The agro-food industry is one of the main pillars of industry of Campania. The organization of the sector is improving and leading to higher levels of quality and salaries. Campania mainly produces fruit and vegetables, but has also expanded its production of flowers grown in greenhouses, becoming one of the leading regions of the sector in Italy. The value added of this sector represents around 6.5% of the total value added of the region, equaling €213.7 million. Campania produces over 50% of Italy’s nuts and is also the leader in the production of tomatoes, which reaches 1.5 million tonnes a year. A weak point, however, for the region’s agriculture is the reduced size of farms, equal to 3.53 hectares. Animal breeding is widespread (it was done in 70,278 farms in 2000) and the milk produced is used to process typical products, such as mozzarella. Olive trees cover over 74,604 hectares of the agricultural land and contribute by €620.6 million to the value added of agriculture, together with the production of fruit. Wine production has increased, together with the quality of the wine.
The region has a dense network of road and motorways, a system of maritime connections and an airport, which connect it rapidly to the rest of the Country. Campania has a series of historical problems and internal contrasts, although they are improving. The regional capital, Naples, one of the most populated and interesting cities in Italy, rich in history and natural beauty, both artistic and archaeological, still represents the centre of regional life. The port connects the region with the whole Mediterranean basin, and brings tourists to the archaeological sites, the cities of art (Naples and Caserta), to the beautiful coastal areas and to the islands. The services sector makes up for 78% of the region’s gross domestic product. The region, with a population of over 5.8 million inhabitants, is divided into five provinces: Naples, Benevento, Avellino, Caserta and Salerno. Over half of the population is resident in the province of Naples, where there is a population density of 2,626 inhabitants per km2. Within the province, the highest density can be found along the coast, where it reaches 13,000 inhabitants per km2 in the city of Portici. The region, which was characterized until recently by an acute economic contrast between internal and coastal areas, has shown an improvement in the last decade thanks to the development of the provinces of Benevento and Avellino. At the same time, the provinces of Naples, Caserta and in part Salerno, have developed a variety of activities connected to advanced types of services.

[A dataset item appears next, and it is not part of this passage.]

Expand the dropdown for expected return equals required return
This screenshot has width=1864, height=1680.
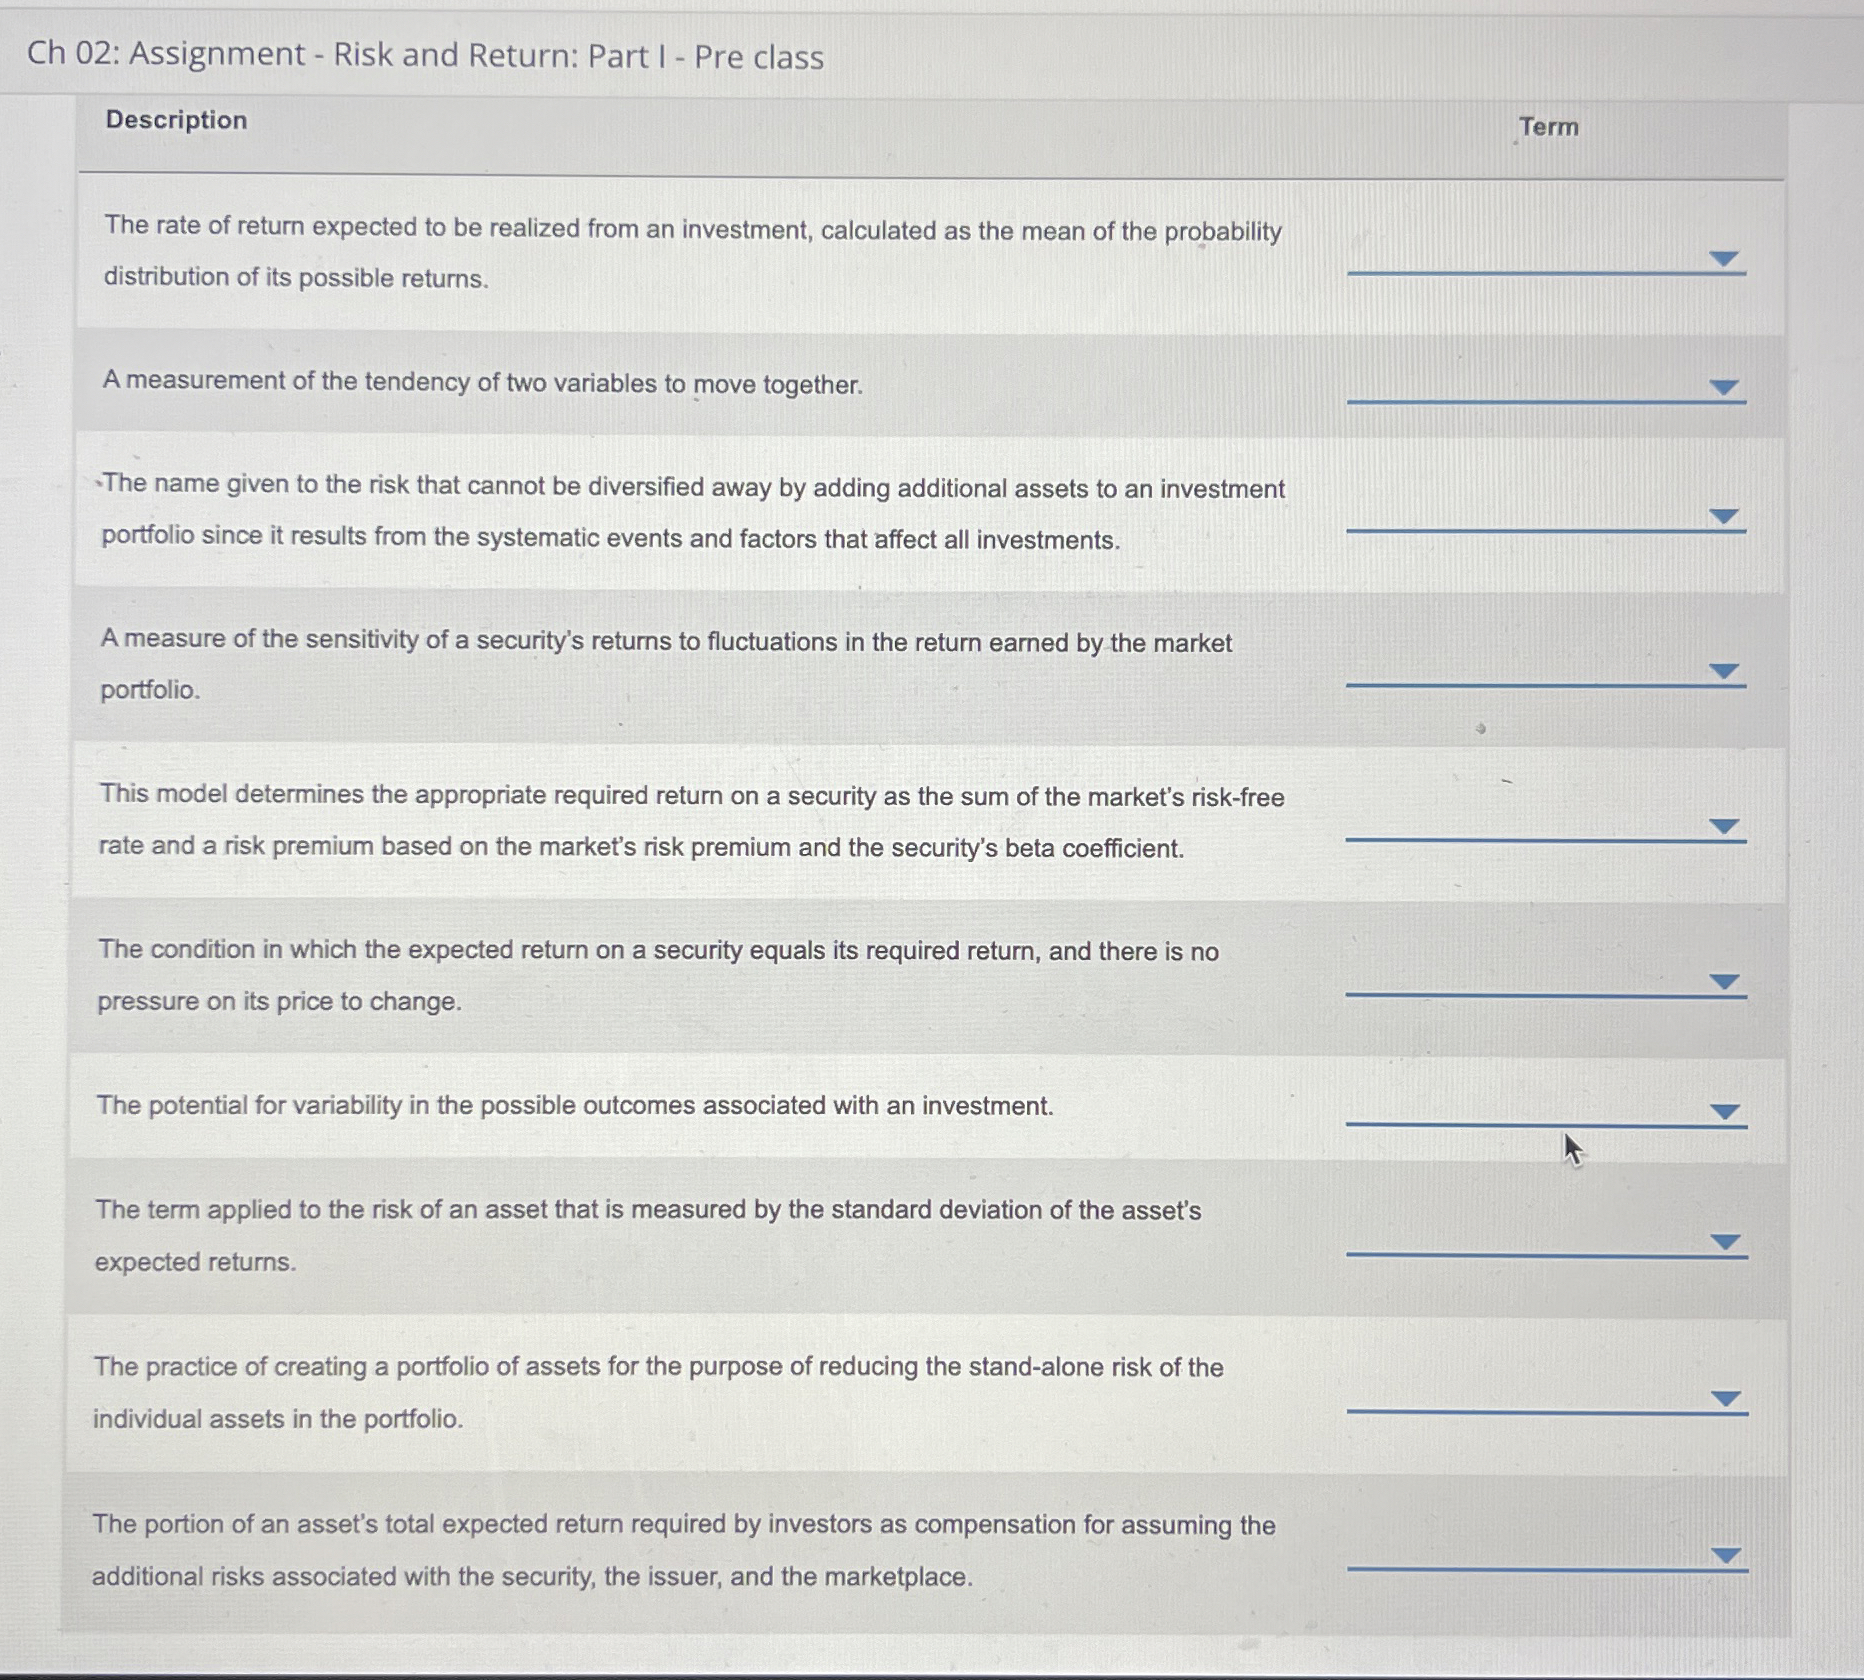pyautogui.click(x=1724, y=982)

The Politics of Campania takes place in a framework of a presidential representative democracy, whereby the President of Regional Government is the head of government, and of a pluriform multi-party system. Executive power is exercised by the Regional Government. Legislative power is vested in both the government and the Regional Council.
The Regional Council of Campania (Consiglio Regionale della Campania) is composed of 60 members, of which 47 are elected in provincial constituencies with proportional representation, 12 from the so-called “regional list” of the elected President and the last one is for the candidate for President who comes second, who usually becomes the leader of the opposition in the Council. If a coalition wins more than 55% of the vote, only 6 candidates from the “regional list” will be elected and the number of those elected in provincial constituencies will be 53.